NEW THERAPY

J udy Tanaka was in her attic room, kneeling on the floor, on the frayed green carpet, her map of London set out in front ot her, perhaps like a board game, perhaps like a prayer mat. Coiled at her side was a loose, unruly heap of rolled plastic sheets that were the same size as the map and transparent, except where they had been marked with crosses. She took the first of these sheets, unrolled it and placed it meticulously over the map. This was her own sheet and she experienced a pang of embarrassment and triumph to see just how many crosses there were, and how many sexual acts and partners these crosses celebrated and recorded. They were not distributed evenly or symmetrically or representatively but they certainly showed how geographically promiscuous she had been.

She placed Stuart’s map on top of her own. Although the crosses were far less dense than on hers they too showed a decently wide distribution. Stuart had achieved by accident what she had deliberately strived for, and of course some of them coincided.

She took more of the plastic sheets, maps made by her other lovers, and as they stacked up one on top of another, London seemed slowly to be disappearing, not only under a rain of crosses but also under the accumulating opaqueness of the plastic sheets.

Finally she placed Mick’s map on the top of the pile. This too coincided with one of her own crosses, but she thought there was a certain beauty about a sheet with a single cross on it, even if it was located in Park Lane, Hackney. It was the most recent and therefore the most clearly visible. It was not lost in the sheen of the plastic, in the reflections of her own history.

Judy knew how deceptive maps can be, how quickly they can become out of date, how places in the real world can have meanings and significances quite out of scale with their cartographic depiction.

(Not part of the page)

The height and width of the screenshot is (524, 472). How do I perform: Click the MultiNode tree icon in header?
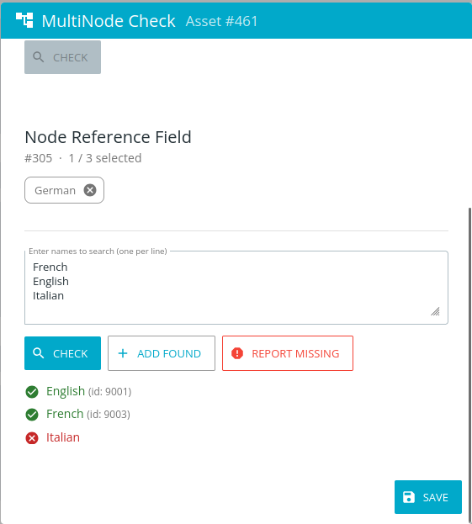point(24,20)
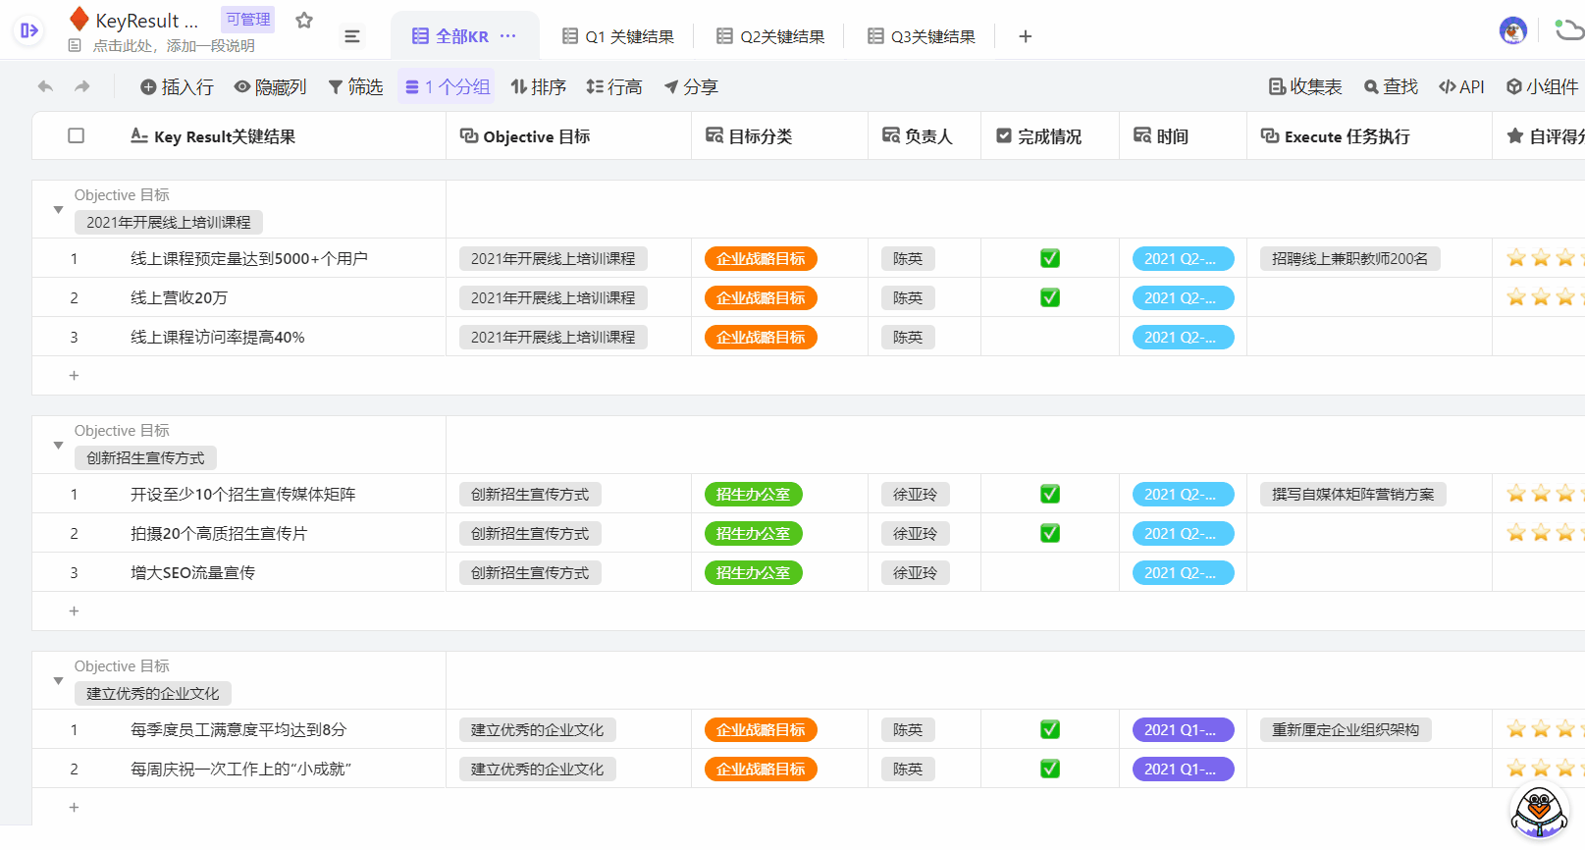The height and width of the screenshot is (850, 1585).
Task: Toggle the select-all checkbox in header
Action: pos(76,136)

It was almost spring. The sun had risen high enough to insinuate its way into the therapy room. The days were lengthening, there were daffodils in the garden and the clocks would soon be moved forward. There was even something spring-like about Judy Tanaka as she walked into the room, as though she had a thrilling piece of news for her therapist.

“Please,” Judy said brightly, “I’d like you to look at my body.”

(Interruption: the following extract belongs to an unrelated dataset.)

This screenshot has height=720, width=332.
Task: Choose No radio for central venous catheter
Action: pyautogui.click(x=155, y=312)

“Aren’t we getting a little ahead of ourselves?” asked the therapist.

“No, no,” said Judy. “Please look.”

Before the therapist could protest further Judy had stripped naked and was showing her body, revolving on the spot so the therapist could get a full, rounded view. It was immediately obvious that there was a strange serpentine marking curled around Judy’s torso. At a first glance it appeared to be a kind of bruising, but it would have been a strange kind of injury that created such a long, thin, continuous and precise bruise. The therapist looked more closely and saw that in another way it was rather more like a rash, a series of dark-blue spots that linked together to form a long, unbroken line. But again it was the wrong shape for any kind of rash she’d ever seen. For a moment she wondered if it wasn’t a series of cuts and cigarette bums, something self-inflicted, but knowing Judy Tanaka as she did she thought that surely couldn’t be.

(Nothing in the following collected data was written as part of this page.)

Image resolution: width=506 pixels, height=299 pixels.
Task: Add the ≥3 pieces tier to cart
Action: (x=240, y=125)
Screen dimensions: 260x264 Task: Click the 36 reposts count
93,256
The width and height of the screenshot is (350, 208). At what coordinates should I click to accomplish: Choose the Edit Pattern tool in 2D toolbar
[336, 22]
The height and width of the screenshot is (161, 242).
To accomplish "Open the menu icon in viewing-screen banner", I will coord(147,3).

Then Judy began to point out certain features of the mark, how it meandered in certain places, how in one place it formed an almost ninety-degree bend. “Much as the River Thames does at the Embankment,” she said archly.

And as the therapist looked more closely she saw that there was indeed something strangely familiar about the shape and design of the mark. Judy continued pointing to various parts of it and said, as though she were a tour guide, “Here we see Chelsea Harbour, here Battersea Reach, here the Isle of Dogs, and here the Upper and Lower Pool…” And before long the therapist was utterly convinced. The rash or bruise or scar or whatever it was formed a perfect representation of the River Thames, a depiction so accurate, so detailed, that you could have used it as a navigational aid.

The therapist reached out a hesitant index finger and ran it along the line of the mark.

“Does that hurt?”

“Not at all,”Judy said. “It’s rather nice actually.”

The therapist’s finger moved further along the map made flesh, from the source on Judy’s left leg, up her flank, across her soft, powdered belly, up towards her breasts, then widening out as it curled behind her back.

“Judy,” the therapist said quietly. “I can see we may need more sessions than I first thought.”